# Exercise instructions
Show each line of the records below that contains the word "Open". Match its case.

(Item coordinate data)
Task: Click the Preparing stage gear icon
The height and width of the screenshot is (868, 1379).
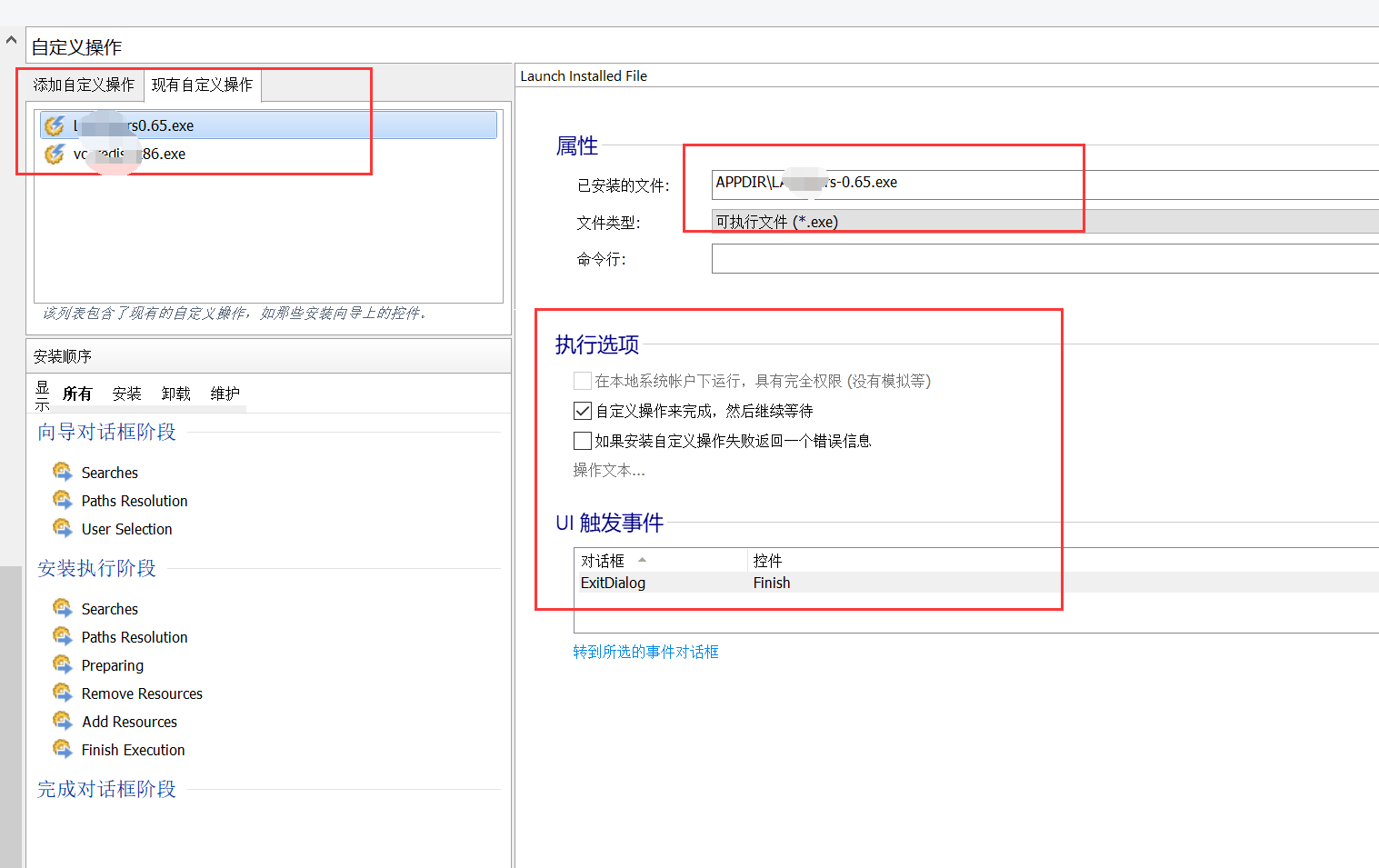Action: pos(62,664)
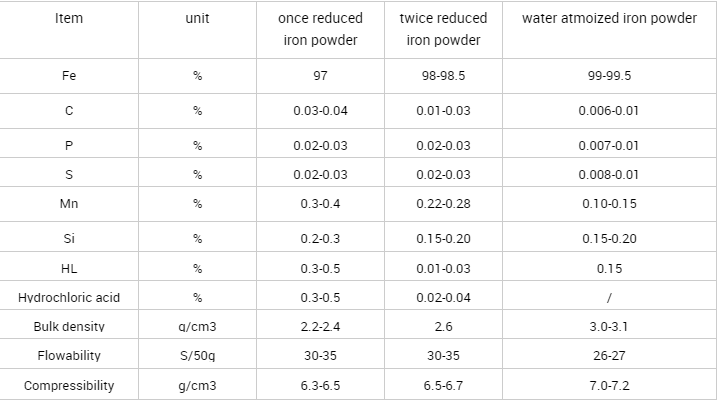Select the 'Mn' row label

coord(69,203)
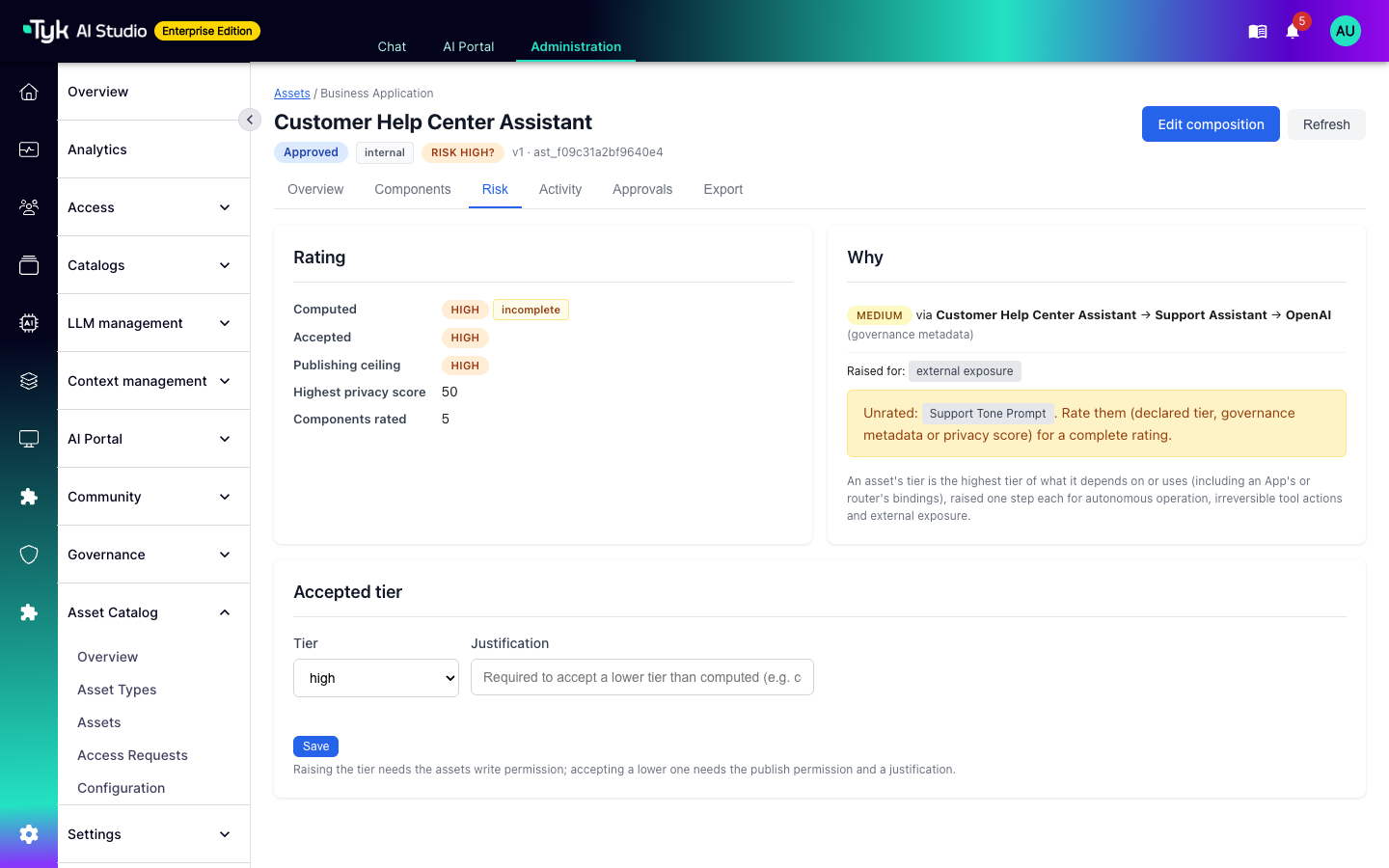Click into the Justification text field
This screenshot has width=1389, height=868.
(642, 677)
--
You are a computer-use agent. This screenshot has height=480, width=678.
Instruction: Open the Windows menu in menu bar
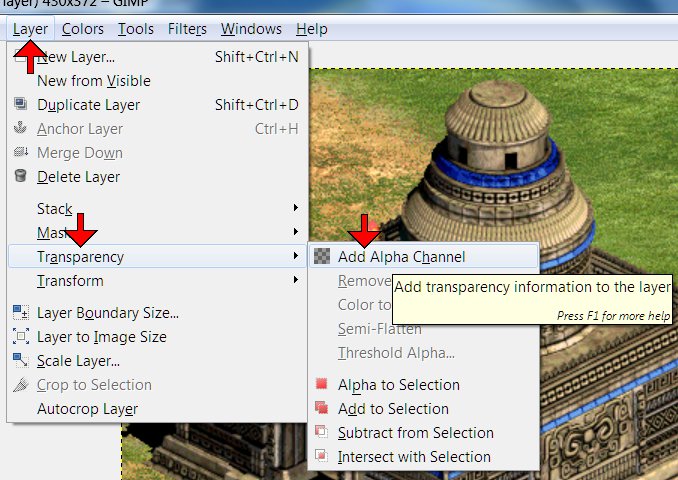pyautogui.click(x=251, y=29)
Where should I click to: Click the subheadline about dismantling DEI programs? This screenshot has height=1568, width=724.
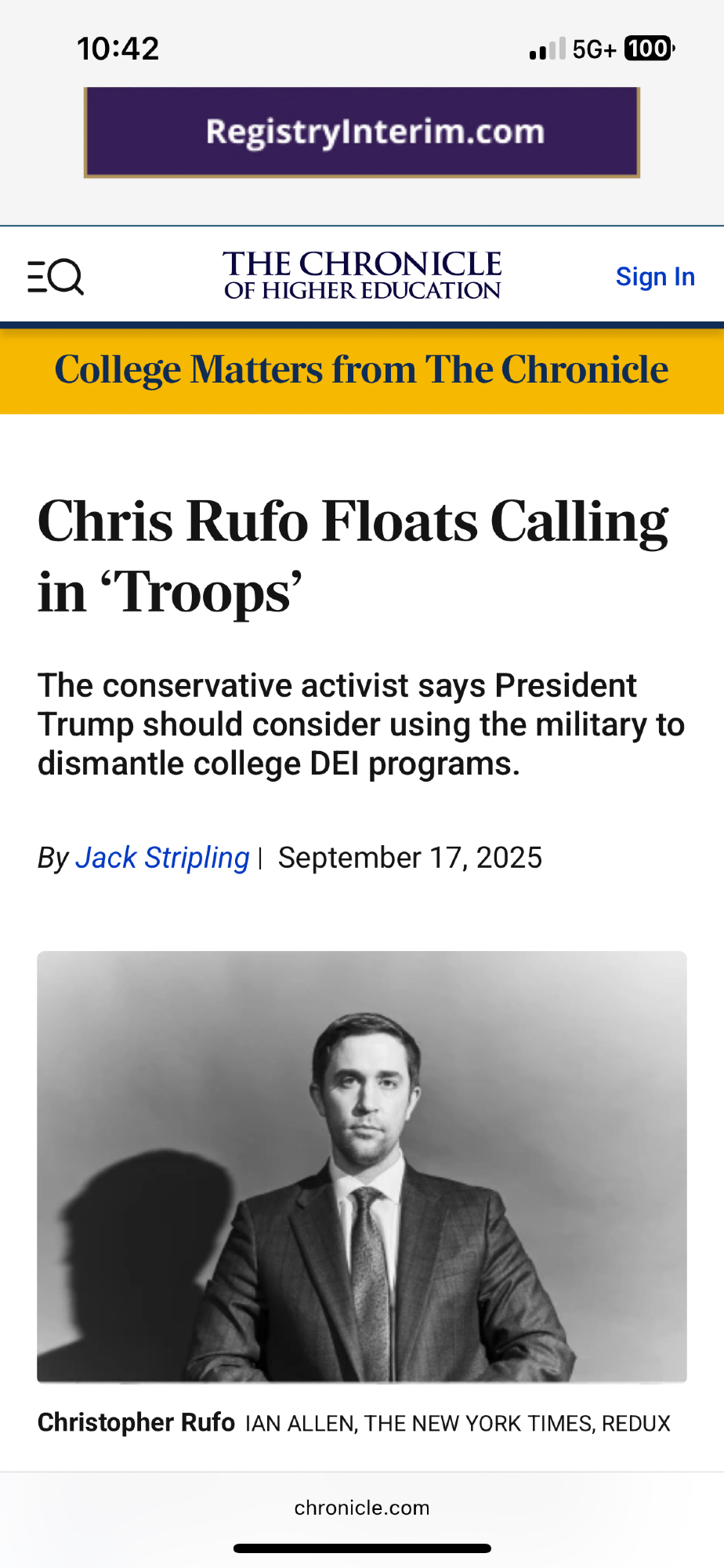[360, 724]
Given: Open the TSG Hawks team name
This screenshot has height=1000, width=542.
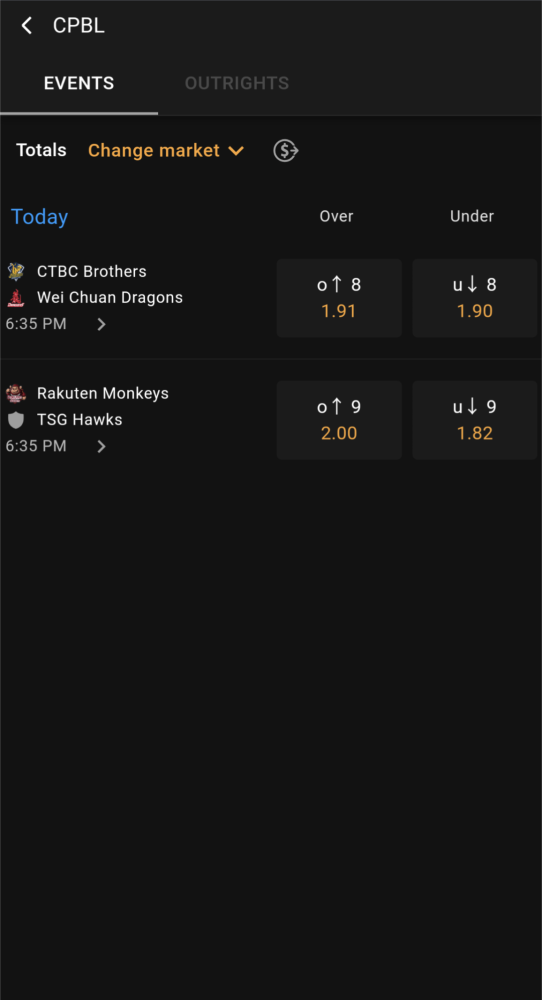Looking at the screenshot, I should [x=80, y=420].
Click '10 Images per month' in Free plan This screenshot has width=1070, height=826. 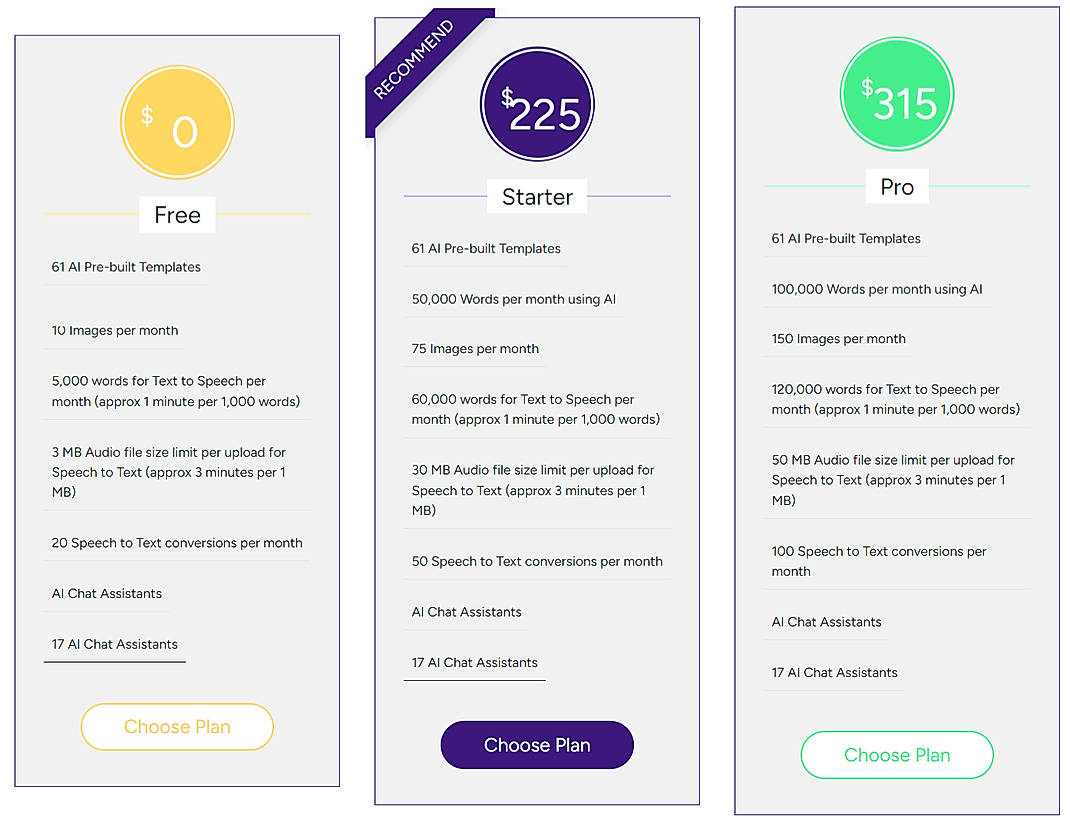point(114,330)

# Task answer
Instruction: Open the Windows menu in menu bar
Given: Open the TSG Hawks team name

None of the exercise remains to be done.